Los habermasianos no tiran la toalla

Adela Cortina frente a Enrique Dussel ante el espejo de Gaza

Adela Cortina ha publicado en El País una defensa de la socialdemocracia que merece una consideración en nuestro espacio. En «Salvar la socialdemocracia», aparecido el 24 de junio de 2026, propone separar la idea socialdemócrata de unas siglas partidarias que, a su juicio, ya no la encarnan adecuadamente. Su argumento, en lo esencial, es «razonable»: frente a la corrupción extendida, la desafección de la ciudadanía, la mentira pública generalizada, la degradación institucional y la polarización social y política, Europa necesita recuperar una democracia liberal-social fundada en la libertad, la igualdad, la solidaridad, los derechos sociales y una ciudadanía capaz de asumir responsabilidades comunes.

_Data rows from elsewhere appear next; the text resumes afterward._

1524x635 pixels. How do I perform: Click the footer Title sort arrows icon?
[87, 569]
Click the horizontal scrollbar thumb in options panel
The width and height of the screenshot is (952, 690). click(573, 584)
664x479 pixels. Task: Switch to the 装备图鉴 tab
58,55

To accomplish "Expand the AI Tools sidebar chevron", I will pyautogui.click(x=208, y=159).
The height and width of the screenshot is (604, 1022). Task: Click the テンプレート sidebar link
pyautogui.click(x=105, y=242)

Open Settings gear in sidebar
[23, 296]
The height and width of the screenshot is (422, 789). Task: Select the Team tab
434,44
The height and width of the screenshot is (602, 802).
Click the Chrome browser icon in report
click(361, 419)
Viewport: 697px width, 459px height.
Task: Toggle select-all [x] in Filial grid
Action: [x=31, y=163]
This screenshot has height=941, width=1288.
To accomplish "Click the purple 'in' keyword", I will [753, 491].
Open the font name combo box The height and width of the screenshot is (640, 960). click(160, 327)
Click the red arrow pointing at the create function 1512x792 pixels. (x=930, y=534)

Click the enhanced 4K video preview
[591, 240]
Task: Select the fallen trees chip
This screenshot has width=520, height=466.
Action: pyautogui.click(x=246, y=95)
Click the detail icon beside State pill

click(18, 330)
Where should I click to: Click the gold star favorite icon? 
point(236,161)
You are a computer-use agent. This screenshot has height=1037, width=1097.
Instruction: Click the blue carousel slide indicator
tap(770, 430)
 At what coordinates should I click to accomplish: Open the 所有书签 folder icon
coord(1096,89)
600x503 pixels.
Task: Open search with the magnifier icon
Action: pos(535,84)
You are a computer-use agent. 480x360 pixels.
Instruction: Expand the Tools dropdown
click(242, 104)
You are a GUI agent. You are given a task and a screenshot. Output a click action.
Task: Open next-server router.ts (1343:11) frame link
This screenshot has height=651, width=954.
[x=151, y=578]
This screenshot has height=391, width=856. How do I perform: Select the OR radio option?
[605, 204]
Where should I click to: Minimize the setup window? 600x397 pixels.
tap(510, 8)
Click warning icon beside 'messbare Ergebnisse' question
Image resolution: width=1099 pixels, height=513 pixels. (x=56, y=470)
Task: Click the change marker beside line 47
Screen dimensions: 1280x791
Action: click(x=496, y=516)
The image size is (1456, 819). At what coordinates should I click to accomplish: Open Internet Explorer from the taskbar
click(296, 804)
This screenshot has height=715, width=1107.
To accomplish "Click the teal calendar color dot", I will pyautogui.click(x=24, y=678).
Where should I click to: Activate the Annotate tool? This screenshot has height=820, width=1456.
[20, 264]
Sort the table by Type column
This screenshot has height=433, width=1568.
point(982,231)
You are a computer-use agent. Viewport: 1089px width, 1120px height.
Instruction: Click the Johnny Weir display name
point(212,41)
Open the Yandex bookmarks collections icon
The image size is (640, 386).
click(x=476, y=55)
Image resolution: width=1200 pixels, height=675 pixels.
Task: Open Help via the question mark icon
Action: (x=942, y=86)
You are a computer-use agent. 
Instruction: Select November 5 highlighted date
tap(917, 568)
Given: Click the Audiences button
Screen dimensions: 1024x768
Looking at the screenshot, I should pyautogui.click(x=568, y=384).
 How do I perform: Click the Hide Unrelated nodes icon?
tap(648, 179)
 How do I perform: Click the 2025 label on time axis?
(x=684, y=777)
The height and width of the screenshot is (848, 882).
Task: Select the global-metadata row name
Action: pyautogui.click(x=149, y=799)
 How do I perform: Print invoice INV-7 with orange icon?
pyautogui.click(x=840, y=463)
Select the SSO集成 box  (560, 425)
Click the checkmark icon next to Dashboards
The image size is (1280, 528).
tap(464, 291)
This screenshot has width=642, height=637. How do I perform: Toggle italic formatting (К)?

La defensa de la tradición socialdemócrata no es irrelevante. Es difícil negar la importancia histórica del Estado social, de los servicios públicos, de los derechos laborales, de la protección sanitaria, educativa y asistencial, de la limitación democrática del mercado y de la idea misma de que la ciudadanía no se agota en el voto ni en la condición jurídica abstracta. La socialdemocracia europea fue, al menos durante sus décadas doradas, una respuesta parcial pero efectiva a la desposesión producida por el capitalismo industrial y financiero. Incluso hoy conserva recursos normativos y políticos que conviene defender frente a la extrema derecha, el neoliberalismo autoritario y la reducción empresarial de toda relación social.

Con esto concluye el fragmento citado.